L'obiettivo di questo portale è chiaro: fornire un appoggio all'utenza in cerca di risposte chiare su quanto concerne la normativa per la manutenzione della caldaia.
Benvenuti quindi nel nostro sito, dove speriamo troverete risposta alle Vostre domande.
Ultimo anno di incentivi fiscali
Scritto da: Manutentori Polesani in data: 08/05/2010Proprio così: il 31-12-2010 scadrà l'opportunità di detrazione fiscale del 55% per la sostituzione delle vecchie caldaie, l'installazione di impianti solari termici e il miglioramento dell'efficienza energetica degli edifici esistenti.

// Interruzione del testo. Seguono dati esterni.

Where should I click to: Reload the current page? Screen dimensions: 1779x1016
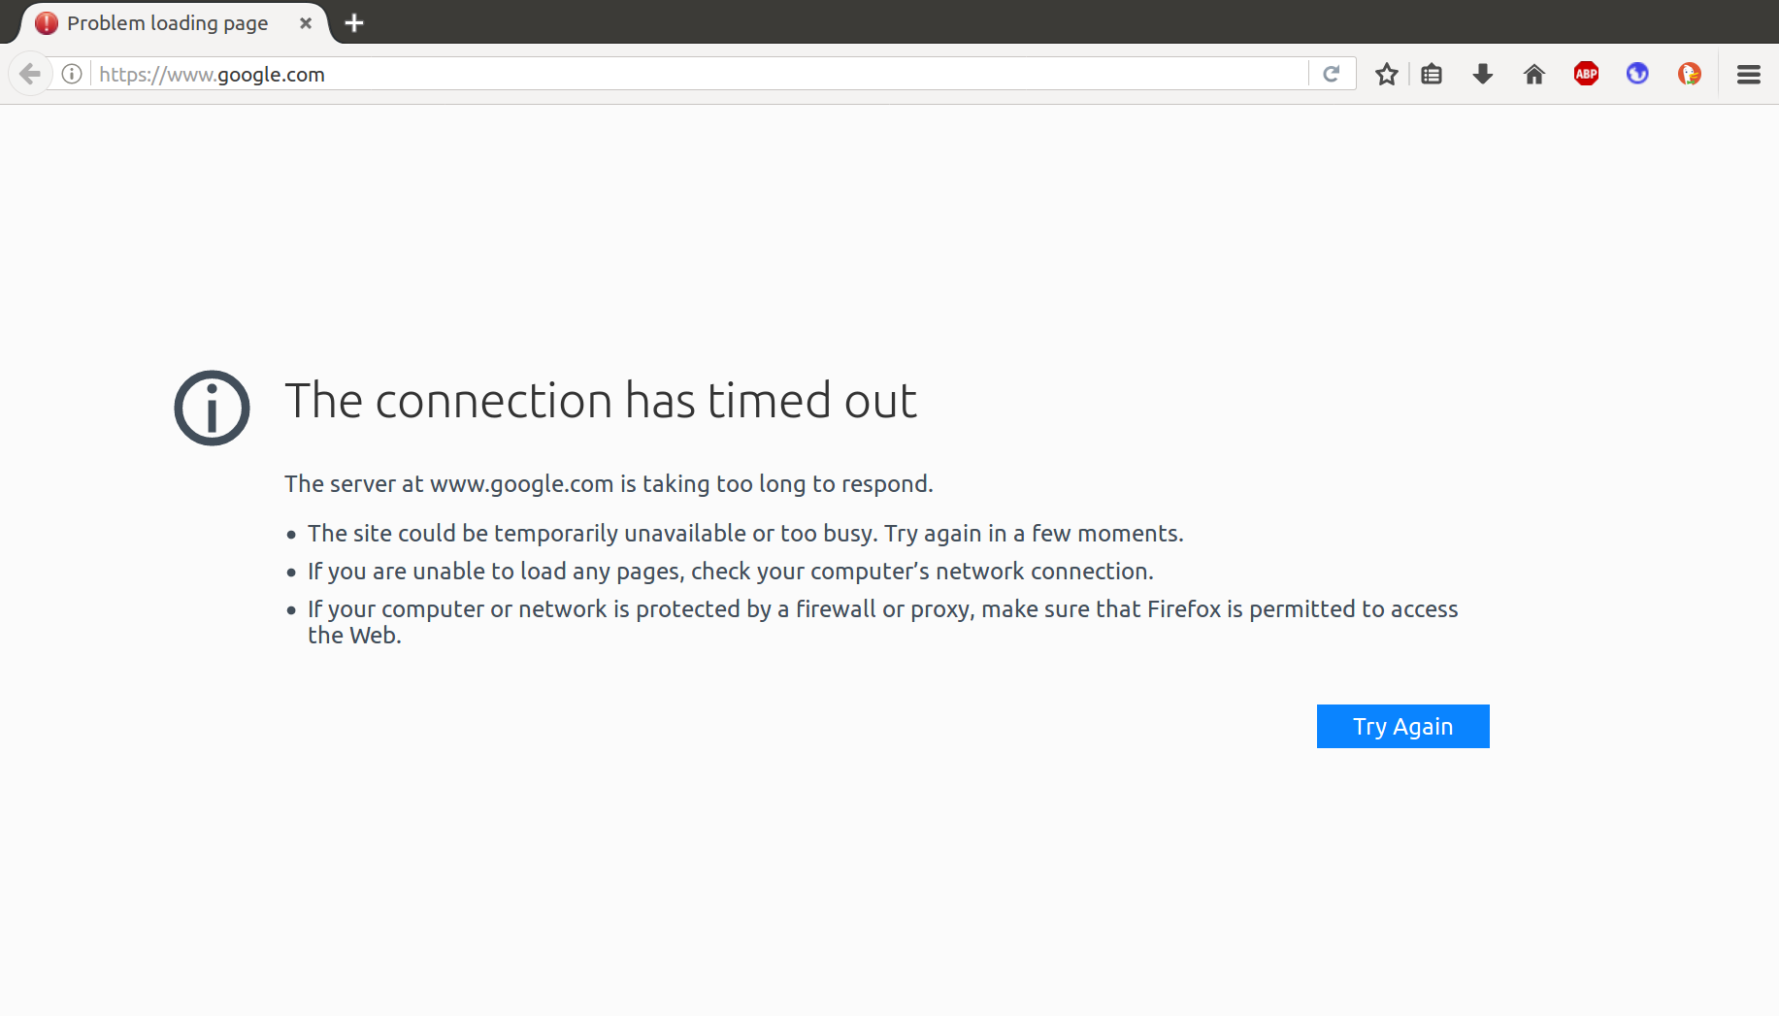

In questi 3 anni si sono ottenuti risultati importanti che hanno spinto il sottosegretario allo sviluppo economico, On. Stefano Saglia ad affermare: "L’efficienza energetica costituisce uno degli elementi-chiave della nuova politica energetica nazionale, assieme alle fonti rinnovabili e al nucleare, per la riduzione della dipendenza dalle fonti fossili e per la riduzione dei consumi energetici e delle emissioni climalteranti. Il settore dell’edilizia costituisce un settore strategico, perché rappresenta circa un terzo del consumo totale di energia, e quindi il sistema degli incentivi per favorirne l’efficienza energetica costituisce una determinante opportunità di sviluppo per il sistema imprenditoriale italiano e un volano per la ripresa economica" nell'ambito del Workshop ENEA "Detrazioni fiscali per l’efficienza energetica: analisi, risultati e prospettive".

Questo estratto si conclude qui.